Little luxuries are front of mind
In the same way that people are making room for small luxuries at the moment, vacationers are generally treating themselves to nice food and days out on vacation, rather than business class flights that cost thousands or increasingly expensive rental cars.
Other small luxuries such as shopping and leisure activities take precedence over accommodation, while more lavish spending like pampering are lower down the list.
Travelers who believe the economy of their country is going to get worse are significantly more likely to spend on factors affecting their experience at their destination (accommodation, meals, excursions), and are especially unlikely to prioritize spending on logistics such as flights/travel arrangements, or other things they might see as “unnecessary” spending like duty-free shopping.
However, this isn’t the case across all generations. Millennials are 22% more likely than everyone else to say they’d spend extra on flights/travel, for example. Baby boomers have a preference for sightseeing vacations, making this generation 23% more likely than average to spend on excursions at their chosen destination. These differences in spending priorities are important for travel providers to know, especially with so much uncertainty on the horizon.
This reminds us that the cost of living crisis is affecting everyone differently – both financially and psychologically.
Even though flights are lower on the list overall, there’s been a 15% rise in North and Latin American consumers saying they fly first or business class at least every six months since 2018, with 21% of millennials saying they do this.
Looking to capitalize on this trend is American Airlines, who introduced “Flagship Suites” in September, which give customers sliding privacy doors and a bed. The airline’s also looking to increase premium seats by 45% before 2026. Meanwhile, Air Canada has announced it’s upgrading its in-flight services to include some luxurious offerings, such as meals created by esteemed chef Jérôme Ferrer.
Different vacationers have different priorities, too. Those with a relaxed vacation planned like beach lovers and sightseers are more likely to spend on leisure activities and shopping, whether that be duty-free, in the case of the former, or at the destination. Meanwhile, fitness holidaymakers are over 40% more likely to prioritize spending on transport, such as flights or rental cars.
Flexibility adds a sense of value
When it comes to offering value to consumers, it’s about more than just money. More flexibility in terms of paying or being able to cancel also makes travelers feel like they’re getting a good deal.
This is especially true of budget travelers, who are 20% more likely than average to value the ability to pay in installments.
Especially if consumers want to book before prices go up, they’ll be eager to buy now, and pay later. In fact, a quarter of those who are interested in BNPL services say they’d use it to pay for travel/leisure.
“Consumers have grown accustomed to using ‘buy now, pay later’ in retail, and are now excited to be able to use it in travel,” said Tom Botts, chief commercial officer of BNPL firm Uplift.
We’re seeing increasingly more airlines partnering with BNPL firms to give their customers more options, and we’ll probably see much more of this in the near future. The travel providers that get involved early will ultimately have a better chance at standing out and unlocking their audience’s budget.
Go big or stay home
The post-pandemic, pre-recession window of opportunity has made some travelers go all out on their vacations. Offering flexibility in payment and the reassurance of free/easy cancellation acts as a security blanket for consumers, making them more likely to part with their hard-earned cash and receive the best overall experience.
Following the last couple years of restricted travel, this could be the last opportunity to go all out before 2023 brings additional inflation, geopolitical turmoil, and financial uncertainty. Travelers are making the most of now.

● Exercise aim: Please reproduce the passage on vacation spending word for word, starting with "Go big or stay" and going on through "best overall experience.". The listing that comes next is separate material and is not part of the passage on vacation spending.

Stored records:
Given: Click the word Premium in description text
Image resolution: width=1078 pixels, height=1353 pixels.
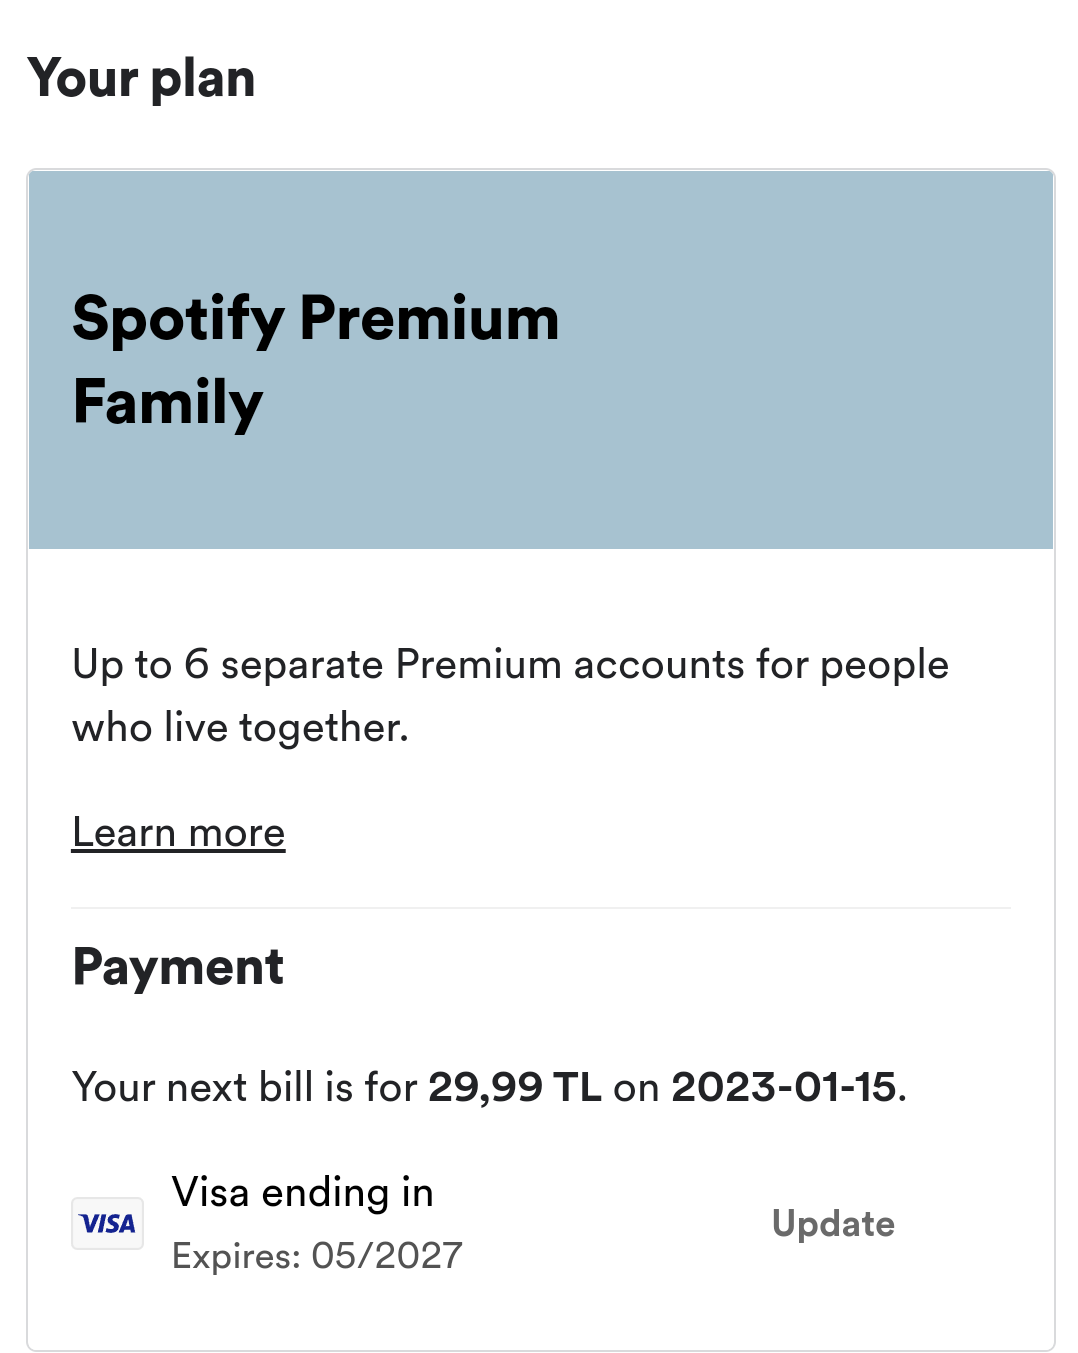Looking at the screenshot, I should coord(479,665).
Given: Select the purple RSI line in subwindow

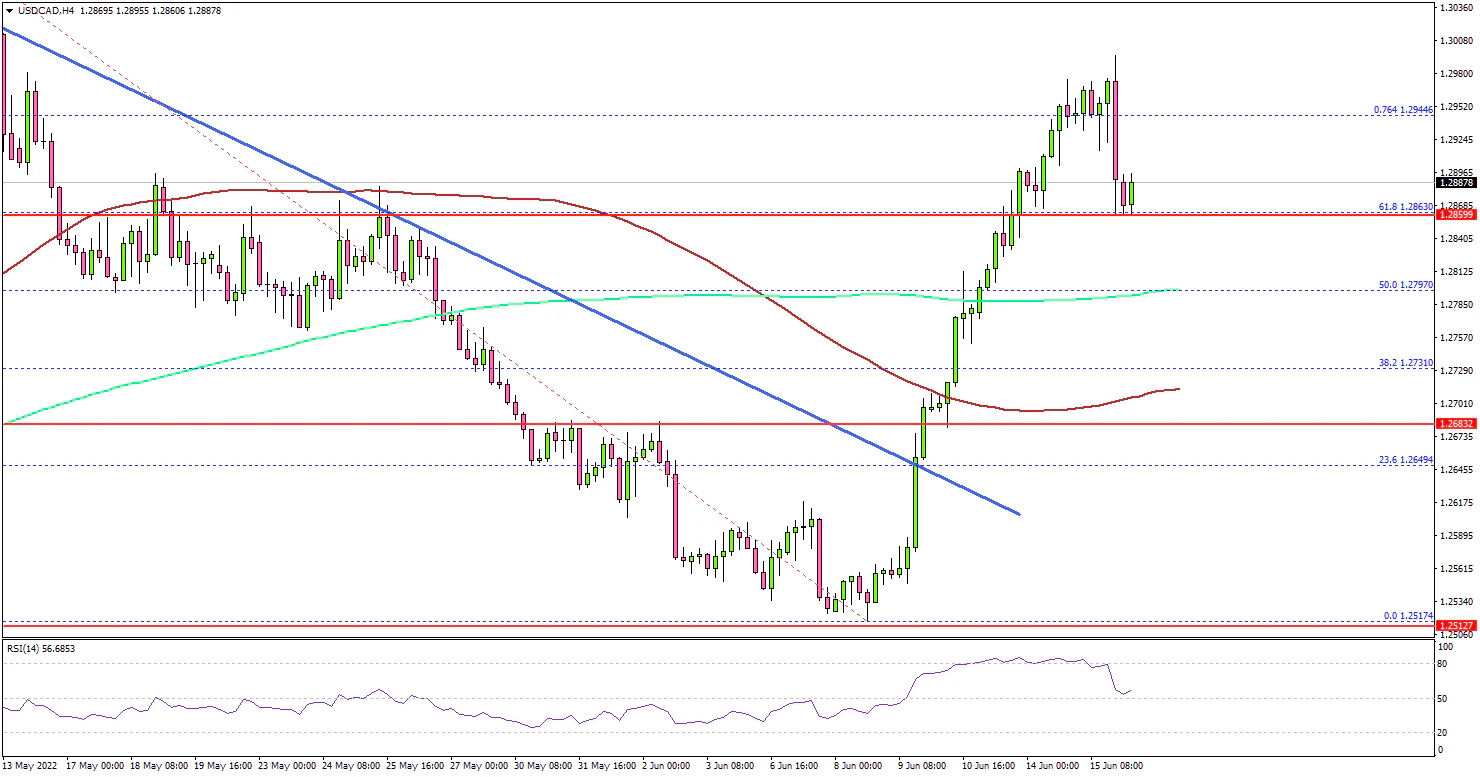Looking at the screenshot, I should [x=500, y=718].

● Exercise output:
Go big or stay home
The post-pandemic, pre-recession window of opportunity has made some travelers go all out on their vacations. Offering flexibility in payment and the reassurance of free/easy cancellation acts as a security blanket for consumers, making them more likely to part with their hard-earned cash and receive the best overall experience.